There are a few different approaches to use when determining your yield goals:

  • Using previous year’s production. This is a good tactic when a field has been used for several years, particularly when field maps are available for previous years.  

  • Maximum yield approach. This approach is based only on inputs and management skills. Little, if any, consideration is given to soil potential and variations. This approach can be risky as it doesn’t consider the costs of inputs needed to reach that goal or past yields achieved. 

  • Soil productivity approach. This approach focuses on soil productivity potential, available water, subsoil moisture, and management skills. 


Consider Your Inputs3


Inputs include labor, crop protection products like herbicide and fungicides, equipment, seed, and energy. Most farm inputs are purchased, making production costs susceptible to non-farm economic conditions. When input prices are low, farmers should attempt to maximize production to reduce the per unit cost of production, with the goal of covering variable costs and as much of the fixed costs as possible. Production inputs are usually known allowing farmers to plan ahead. Knowing in advance can allow farmers to purchase in advance at reduced prices in areas like the cost of land, fertilizer, and seed.  
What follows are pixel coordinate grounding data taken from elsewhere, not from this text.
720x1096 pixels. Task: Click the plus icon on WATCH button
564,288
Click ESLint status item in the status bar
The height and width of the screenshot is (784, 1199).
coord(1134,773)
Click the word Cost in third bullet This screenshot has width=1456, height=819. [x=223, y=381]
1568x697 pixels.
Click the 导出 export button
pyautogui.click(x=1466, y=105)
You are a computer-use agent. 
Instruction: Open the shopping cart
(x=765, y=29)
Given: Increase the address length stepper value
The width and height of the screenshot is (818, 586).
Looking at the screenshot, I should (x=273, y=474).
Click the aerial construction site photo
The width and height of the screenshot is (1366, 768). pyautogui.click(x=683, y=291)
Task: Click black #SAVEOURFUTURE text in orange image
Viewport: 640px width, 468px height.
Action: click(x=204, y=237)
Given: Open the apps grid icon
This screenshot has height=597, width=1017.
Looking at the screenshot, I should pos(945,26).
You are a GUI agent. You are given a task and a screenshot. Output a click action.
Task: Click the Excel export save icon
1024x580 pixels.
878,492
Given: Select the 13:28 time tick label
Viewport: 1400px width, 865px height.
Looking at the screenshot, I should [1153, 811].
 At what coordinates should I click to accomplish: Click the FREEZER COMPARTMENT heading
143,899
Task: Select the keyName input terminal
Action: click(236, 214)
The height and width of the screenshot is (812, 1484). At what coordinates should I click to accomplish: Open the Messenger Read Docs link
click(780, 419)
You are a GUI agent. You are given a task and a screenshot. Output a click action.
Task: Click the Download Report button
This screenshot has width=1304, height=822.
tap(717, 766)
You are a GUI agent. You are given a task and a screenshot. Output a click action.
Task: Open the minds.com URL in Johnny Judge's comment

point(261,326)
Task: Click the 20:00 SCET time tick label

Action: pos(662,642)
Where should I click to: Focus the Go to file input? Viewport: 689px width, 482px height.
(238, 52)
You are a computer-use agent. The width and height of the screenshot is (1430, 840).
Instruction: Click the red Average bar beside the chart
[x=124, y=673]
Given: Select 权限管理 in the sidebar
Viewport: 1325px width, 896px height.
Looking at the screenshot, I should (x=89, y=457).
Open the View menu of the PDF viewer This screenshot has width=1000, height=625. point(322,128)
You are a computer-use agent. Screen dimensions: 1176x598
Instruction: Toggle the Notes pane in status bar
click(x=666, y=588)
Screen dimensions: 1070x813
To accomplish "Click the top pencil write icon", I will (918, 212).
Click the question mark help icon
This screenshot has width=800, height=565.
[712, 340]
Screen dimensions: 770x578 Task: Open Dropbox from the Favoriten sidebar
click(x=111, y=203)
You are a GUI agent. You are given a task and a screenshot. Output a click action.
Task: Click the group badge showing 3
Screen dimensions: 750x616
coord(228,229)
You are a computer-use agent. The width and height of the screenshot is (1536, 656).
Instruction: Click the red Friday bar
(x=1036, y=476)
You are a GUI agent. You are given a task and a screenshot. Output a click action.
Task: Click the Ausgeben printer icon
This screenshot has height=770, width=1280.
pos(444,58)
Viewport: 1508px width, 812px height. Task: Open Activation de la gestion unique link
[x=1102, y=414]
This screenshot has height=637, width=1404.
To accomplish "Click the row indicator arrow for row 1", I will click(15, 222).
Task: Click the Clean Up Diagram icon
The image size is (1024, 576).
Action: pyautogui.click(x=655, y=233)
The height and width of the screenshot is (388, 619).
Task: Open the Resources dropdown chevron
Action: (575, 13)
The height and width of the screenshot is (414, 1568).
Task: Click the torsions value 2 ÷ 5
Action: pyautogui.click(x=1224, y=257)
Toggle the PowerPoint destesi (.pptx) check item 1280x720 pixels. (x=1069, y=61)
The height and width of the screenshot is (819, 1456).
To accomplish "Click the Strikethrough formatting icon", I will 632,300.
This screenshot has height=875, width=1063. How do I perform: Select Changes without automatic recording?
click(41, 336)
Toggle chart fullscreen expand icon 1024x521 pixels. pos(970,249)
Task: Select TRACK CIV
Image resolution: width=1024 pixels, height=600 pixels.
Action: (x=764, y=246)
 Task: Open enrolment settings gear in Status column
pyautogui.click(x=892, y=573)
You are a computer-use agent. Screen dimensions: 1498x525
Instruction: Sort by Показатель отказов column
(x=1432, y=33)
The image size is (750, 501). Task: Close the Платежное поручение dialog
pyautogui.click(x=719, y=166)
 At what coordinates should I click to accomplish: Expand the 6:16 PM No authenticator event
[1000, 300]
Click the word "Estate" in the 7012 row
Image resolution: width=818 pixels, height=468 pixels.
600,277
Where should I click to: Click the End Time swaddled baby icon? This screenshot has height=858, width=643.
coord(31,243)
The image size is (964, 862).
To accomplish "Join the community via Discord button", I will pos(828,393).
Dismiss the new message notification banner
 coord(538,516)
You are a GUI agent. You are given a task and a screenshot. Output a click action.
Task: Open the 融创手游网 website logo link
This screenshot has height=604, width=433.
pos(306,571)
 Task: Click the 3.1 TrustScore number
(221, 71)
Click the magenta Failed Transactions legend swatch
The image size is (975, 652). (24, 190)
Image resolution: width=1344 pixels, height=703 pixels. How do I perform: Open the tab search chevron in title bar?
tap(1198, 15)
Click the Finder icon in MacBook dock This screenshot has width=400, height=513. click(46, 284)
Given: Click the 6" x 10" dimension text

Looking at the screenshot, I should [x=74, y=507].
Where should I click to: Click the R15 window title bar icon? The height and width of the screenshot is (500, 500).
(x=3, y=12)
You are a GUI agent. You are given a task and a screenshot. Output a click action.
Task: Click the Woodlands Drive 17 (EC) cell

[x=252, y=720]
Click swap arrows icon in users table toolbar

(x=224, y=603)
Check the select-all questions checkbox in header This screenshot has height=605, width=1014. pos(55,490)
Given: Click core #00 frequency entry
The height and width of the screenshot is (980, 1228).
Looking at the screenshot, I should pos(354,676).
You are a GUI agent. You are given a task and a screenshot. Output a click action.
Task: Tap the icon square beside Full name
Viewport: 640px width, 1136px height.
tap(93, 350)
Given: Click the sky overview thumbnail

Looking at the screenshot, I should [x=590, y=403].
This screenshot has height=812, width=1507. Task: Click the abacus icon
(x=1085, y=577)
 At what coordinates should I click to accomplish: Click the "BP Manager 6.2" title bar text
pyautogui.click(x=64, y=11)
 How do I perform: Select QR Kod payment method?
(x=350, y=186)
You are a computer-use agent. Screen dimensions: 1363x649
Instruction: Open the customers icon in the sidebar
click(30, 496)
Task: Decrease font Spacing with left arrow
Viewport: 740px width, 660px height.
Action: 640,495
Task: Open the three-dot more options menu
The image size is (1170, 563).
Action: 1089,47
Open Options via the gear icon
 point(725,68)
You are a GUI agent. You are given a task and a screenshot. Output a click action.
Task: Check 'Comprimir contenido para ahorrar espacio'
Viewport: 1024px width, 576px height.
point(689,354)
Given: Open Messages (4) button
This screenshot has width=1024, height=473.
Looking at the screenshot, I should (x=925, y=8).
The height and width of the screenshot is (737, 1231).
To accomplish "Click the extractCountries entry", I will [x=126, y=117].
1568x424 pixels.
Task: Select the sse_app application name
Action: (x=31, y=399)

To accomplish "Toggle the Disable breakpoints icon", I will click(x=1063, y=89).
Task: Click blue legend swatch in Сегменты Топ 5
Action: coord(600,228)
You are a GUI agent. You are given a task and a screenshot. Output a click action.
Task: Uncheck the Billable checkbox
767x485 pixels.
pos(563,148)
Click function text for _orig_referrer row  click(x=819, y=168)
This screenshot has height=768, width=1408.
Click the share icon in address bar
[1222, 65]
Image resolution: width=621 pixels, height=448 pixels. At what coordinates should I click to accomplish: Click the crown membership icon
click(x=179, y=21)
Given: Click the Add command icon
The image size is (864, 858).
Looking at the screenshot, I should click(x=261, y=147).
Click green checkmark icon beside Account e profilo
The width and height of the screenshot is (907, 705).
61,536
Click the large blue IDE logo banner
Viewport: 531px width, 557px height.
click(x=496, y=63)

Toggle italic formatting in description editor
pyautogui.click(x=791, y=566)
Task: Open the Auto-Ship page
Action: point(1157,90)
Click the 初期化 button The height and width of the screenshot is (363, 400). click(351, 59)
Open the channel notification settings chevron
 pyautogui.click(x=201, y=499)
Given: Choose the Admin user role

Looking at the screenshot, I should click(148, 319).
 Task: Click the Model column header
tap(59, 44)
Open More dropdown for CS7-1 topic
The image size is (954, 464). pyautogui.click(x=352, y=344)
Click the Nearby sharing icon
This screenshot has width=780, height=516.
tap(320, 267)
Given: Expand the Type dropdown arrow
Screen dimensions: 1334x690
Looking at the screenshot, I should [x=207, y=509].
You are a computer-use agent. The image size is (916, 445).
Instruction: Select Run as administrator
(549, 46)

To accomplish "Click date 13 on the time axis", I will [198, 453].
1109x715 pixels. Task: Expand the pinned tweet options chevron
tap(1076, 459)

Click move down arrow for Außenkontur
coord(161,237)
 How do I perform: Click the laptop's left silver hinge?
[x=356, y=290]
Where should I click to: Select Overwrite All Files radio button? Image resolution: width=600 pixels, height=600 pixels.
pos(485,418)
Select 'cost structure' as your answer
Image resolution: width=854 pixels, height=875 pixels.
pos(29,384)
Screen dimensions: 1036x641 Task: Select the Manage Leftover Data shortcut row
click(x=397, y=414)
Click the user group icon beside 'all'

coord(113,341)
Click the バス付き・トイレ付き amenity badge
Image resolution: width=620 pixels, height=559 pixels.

Several Land-Grant Universities have developed spreadsheets that can assist in developing crop budgets for several crops. For example Iowa State University site for 2021 budgets,  Establishing Realistic Yield Goals, North Carolina State University's site, Enterprise Budgets,  and South Dakota State University's site, Crop Budgets.


To help maximize profit potential, some farmers may consider cutting back on or completely cutting out some inputs altogether. These decisions should be calculated, thought through completely, and be based on past experiences, not emotional. For example, use extreme caution when cutting back on inputs like fertilizers. Farmers need to ensure that the farm fertility is properly maintained to provide good yields and root structures that support healthy stands and reduce erosion. Cutting back too much on fertilizer inputs not only lessens the chance of having a good yield year in the coming season, but also in future years. Weed management is becoming a larger driver for input costs as weed resistance to herbicides becoming more common. Developing a weed management plan and sticking to it for the entire farm may result in higher input costs, but it may also be in the best interest for long-term profitability. Crop rotation may also help reduce input costs by reducing some fertilizer and farm chemical costs as well as seed costs. Taking the time to set realistic yield goals based on calculated decisions and planning ahead can result in the maximum return on investment and profitably.




1 Miller, A.G. 2000. Establishing realistic yield goals. Agronomy Pm-1268. University of Iowa Extension.

2 Shober, A. and Taylor, R. 2015. Estimating yield goal for crops. University of Delaware Extension.

3 2015. It’s not just about costs per acre, even in tight times. Purdue University Extension.